Tehran said the ban imposed more than a decade ago was lifted “automatically” as of Sunday, based on the terms of a 2015 landmark nuclear deal with world powers, from which the Islamic republic’s arch-enemy the United States has withdrawn.
Iran on Monday said it is more inclined to sell weapons rather than buy them, after it announced the end of a longstanding UN conventional arms embargo.
“Before being a buyer in the arms market, Iran has the ability to supply” other countries, Iran’s foreign ministry spokesman Saeed Khatibzadeh told reporters.
“Of course, Iran is not like the United States, whose president seeks to sell deadly weapons to slaughter the Yemeni people,” he added, referring to US weapons purchased by Saudi Arabia, which leads a military coalition in Yemen — fighting Huthi rebels backed by Tehran.

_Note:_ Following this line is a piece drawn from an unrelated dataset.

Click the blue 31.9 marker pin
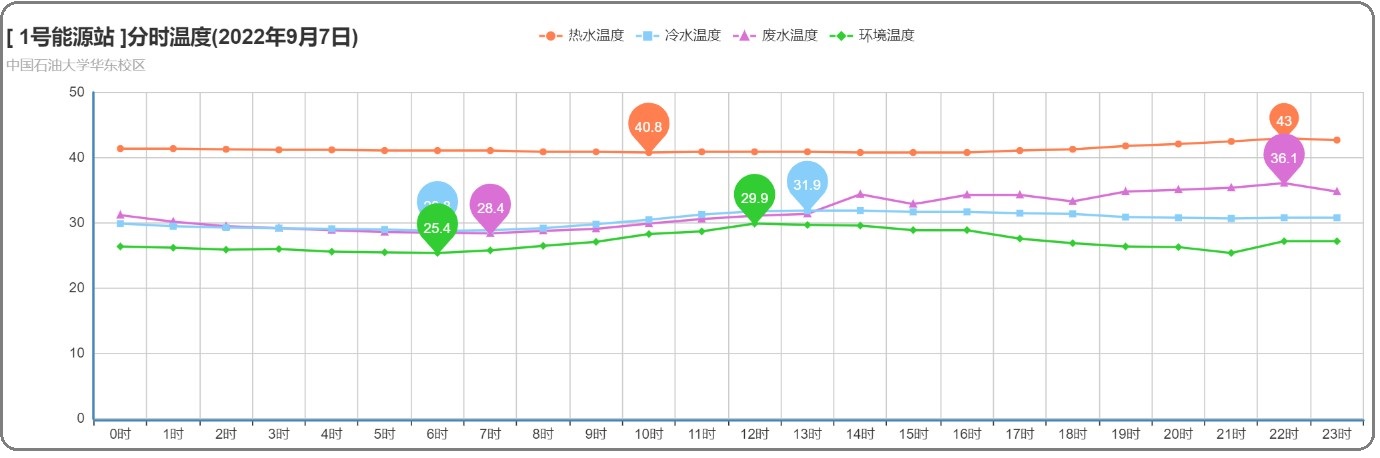Viewport: 1380px width, 458px height. pyautogui.click(x=807, y=184)
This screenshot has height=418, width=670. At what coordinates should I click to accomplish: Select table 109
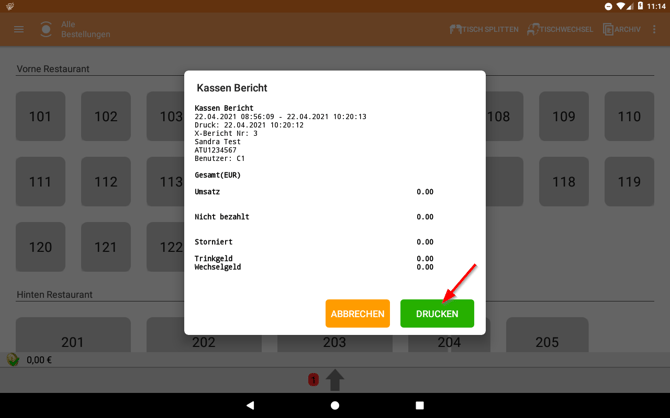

The lifting of the embargo allows Iran to buy and sell military equipment including tanks, armoured vehicles, combat aircraft, helicopters and heavy artillery.
According to Khatibzadeh, Iran will “act responsibly” and sell weapons to other countries “based on its own calculations.”
The embargo on the sale of arms to Iran was due to start expiring progressively from October 18, under the terms of the UN resolution that enshrined the 2015 nuclear deal.
However, Washington has argued that arms sales to Iran would still violate UN resolutions, and has threatened sanctions on anyone involved is such deals.